If you meander over to the personnel page, you’ll see that the Datta lab has been joined by a peck of new postdocs (BTW, a peck apparently is equivalent to two gallons – who knew?). These include Greg Guichounts, who is joining us from David Cox’s lab at Harvard where he studied behavioral modulation of visual cortical responses (he has an amazing paper on the way – be on the lookout for it!); Dana Rubi Levy from Ofer Yizhar’s lab at the Weitzmann Institute, where she did this lovely work on social behaviors in mice; Angie Michaiel from Cris Niell’s lab at the University of Oregon, where she has been asking about the balance of top-down and bottom-up influences on visual responses (see here) and doing crazy, amazing things with mounting headgear on mice to understand how they sample sensory cues during naturalistic behavior (see here); and Caleb Weinreb from Alon Klein’s lab just upstairs from us, where he used his pure math background to infer cell states and dynamics through single cell sequencing techniques (here, here and here).
Our lab has become increasingly interested in how the brain uses the intersection of sensation and action to build models of the world and to make accurate predictions during naturalistic, unrestrained behavior – all of these new folks will be working on new projects in the lab that approach brain function from this perspective. Welcome to all!

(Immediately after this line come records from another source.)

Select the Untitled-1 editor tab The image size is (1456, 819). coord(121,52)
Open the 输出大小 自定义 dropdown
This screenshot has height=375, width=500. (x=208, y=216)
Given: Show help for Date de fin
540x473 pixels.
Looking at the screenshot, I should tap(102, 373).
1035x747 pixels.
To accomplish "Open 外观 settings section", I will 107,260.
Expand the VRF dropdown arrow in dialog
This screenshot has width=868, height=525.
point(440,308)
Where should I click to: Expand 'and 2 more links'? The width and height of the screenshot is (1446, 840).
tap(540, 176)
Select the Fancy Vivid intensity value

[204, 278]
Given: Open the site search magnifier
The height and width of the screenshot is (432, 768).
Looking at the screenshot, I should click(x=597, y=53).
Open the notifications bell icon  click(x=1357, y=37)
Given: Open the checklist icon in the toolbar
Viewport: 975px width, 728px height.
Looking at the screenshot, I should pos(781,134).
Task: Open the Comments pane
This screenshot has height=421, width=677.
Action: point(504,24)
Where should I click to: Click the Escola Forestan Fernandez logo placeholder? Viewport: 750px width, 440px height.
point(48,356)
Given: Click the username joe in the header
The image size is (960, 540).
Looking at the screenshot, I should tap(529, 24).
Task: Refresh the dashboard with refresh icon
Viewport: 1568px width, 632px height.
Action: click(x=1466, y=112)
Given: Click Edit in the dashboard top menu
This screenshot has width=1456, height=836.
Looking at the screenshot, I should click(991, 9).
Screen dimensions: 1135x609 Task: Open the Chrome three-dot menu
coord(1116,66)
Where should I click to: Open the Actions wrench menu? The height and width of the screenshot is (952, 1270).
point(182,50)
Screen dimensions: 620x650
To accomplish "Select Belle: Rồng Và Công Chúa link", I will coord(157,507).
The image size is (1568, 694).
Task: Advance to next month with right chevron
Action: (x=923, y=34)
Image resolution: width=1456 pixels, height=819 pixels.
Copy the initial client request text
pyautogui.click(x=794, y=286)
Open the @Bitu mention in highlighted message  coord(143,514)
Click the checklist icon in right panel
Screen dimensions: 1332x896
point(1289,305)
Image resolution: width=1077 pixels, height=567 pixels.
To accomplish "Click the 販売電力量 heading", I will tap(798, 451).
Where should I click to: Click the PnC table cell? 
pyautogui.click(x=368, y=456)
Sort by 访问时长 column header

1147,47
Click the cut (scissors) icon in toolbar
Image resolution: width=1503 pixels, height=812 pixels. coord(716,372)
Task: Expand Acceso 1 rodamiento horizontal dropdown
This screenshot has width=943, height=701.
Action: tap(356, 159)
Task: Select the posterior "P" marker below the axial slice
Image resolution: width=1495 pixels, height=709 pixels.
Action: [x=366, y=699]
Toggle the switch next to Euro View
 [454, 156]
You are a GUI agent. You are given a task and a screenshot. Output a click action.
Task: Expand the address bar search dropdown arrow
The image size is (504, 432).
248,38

And already, congratulations are in order – Caleb won a Jane Coffin Childs fellowship and Dana won a Human Frontiers Science Program Fellowship (and, to keep the party going, Jeff Markowitz recently won a Burroughs Wellcome career award)! Congrats all around – we can’t wait to figure out a way to have a socially-distanced get-together to celebrate everyone’s good fortune!
UPDATE – Greg’s super-cool paper about head movement and representations in V1 is now out here.